A atriz Julia Gorman é um dos nomes de destaque na série Emergência 53, disponível no Globoplay. Na trama, ela dá vida a Daisy, uma profissional do sexo que é resgatada por uma socorrista – interpretada por Ana Hikari – após sofrer uma agressão no Aterro do Flamengo, no Rio de Janeiro.
Sobre a preparação para o papel, Julia destaca a importância do ensaio com a coordenadora de intimidade Roberta Serrado. “No roteiro, havia uma simulação de sexo com certa violência. Durante o ensaio, conversamos sobre a melhor forma de conduzir a cena para a câmera, alinhando os movimentos com o outro ator. Isso nos deixou muito mais tranquilos na hora da gravação”, relata.
Na produção, a atriz contracena com Ana Hikari, Heloisa Jorge e Remo Trajano. Ela enaltece a parceria construída em cena: “A Ana foi extremamente atenta e delicada, sempre preocupada em não causar desconforto nas cenas mais pesadas. Contamos também com a orientação de um médico, que nos ajudou a retratar a situação da forma mais adequada.”
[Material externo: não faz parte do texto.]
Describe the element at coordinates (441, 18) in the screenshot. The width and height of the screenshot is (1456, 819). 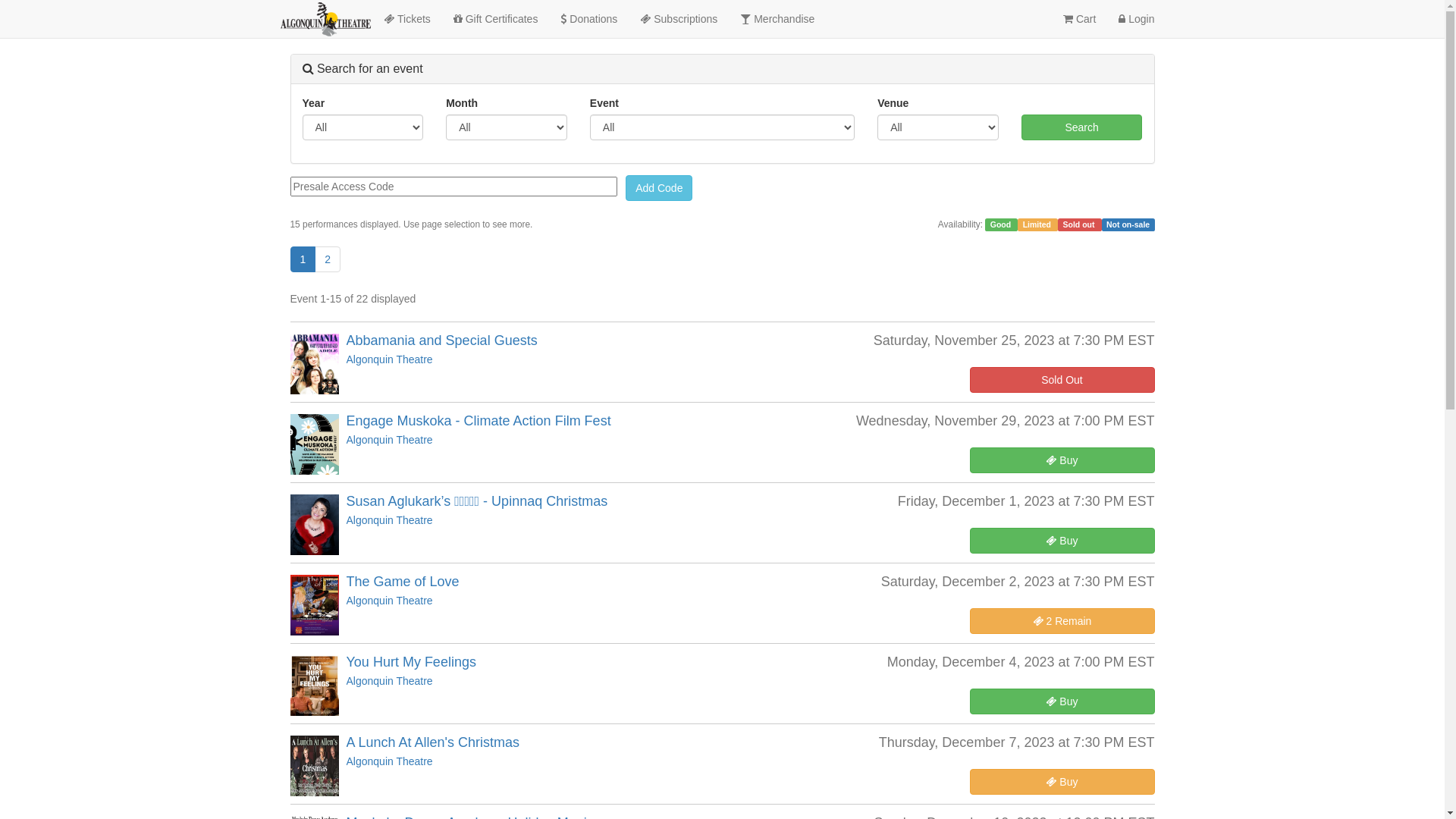
I see `'Gift Certificates'` at that location. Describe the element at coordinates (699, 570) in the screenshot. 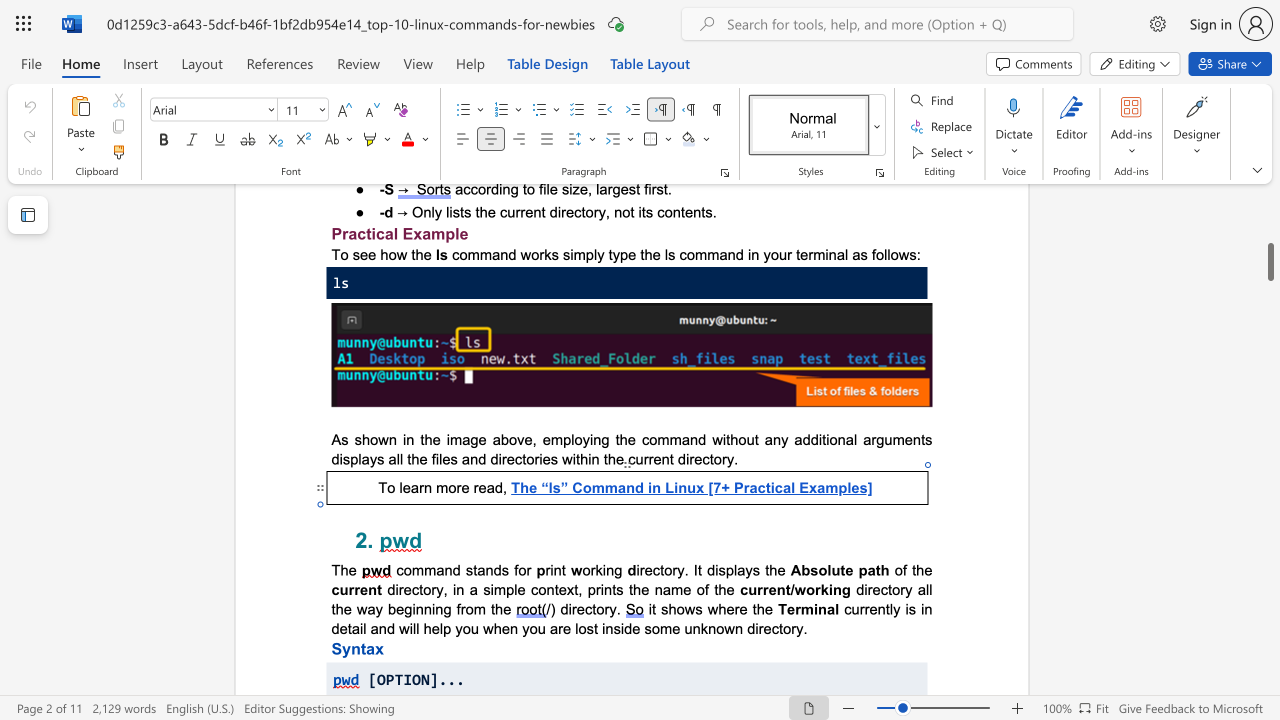

I see `the 2th character "t" in the text` at that location.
Julia também ressalta a importância de dar visibilidade a personagens marginalizados, como Daisy. “É essencial humanizar essas mulheres, especialmente num momento em que a violência contra a mulher cresce de forma exponencial. É um peso muito grande representar isso, e as horas de gravação não foram fáceis. Sou atriz e sei que aquilo não é real, mas é impossível não sentir que poderia acontecer com qualquer uma de nós”, desabafa.
Grandes vozes femininas
Além de Emergência 53, Julia está no ar em uma participação especial em A nobreza do amor, novela das 18h, onde vive Carmen Fonseca, uma cantora parceira do pianista Murilo Malta (Breno da Matta) que se envolve com Adônis (Gabriel Fuentes).
“É uma participação de poucos capítulos, mas amei todo o processo. Para construir a personagem, me inspirei em grandes vozes da música brasileira, como Dalva de Oliveira, Aracy de Almeida e Elizeth Cardoso. Elas me ajudaram a moldar a essência da Carmen”, explica.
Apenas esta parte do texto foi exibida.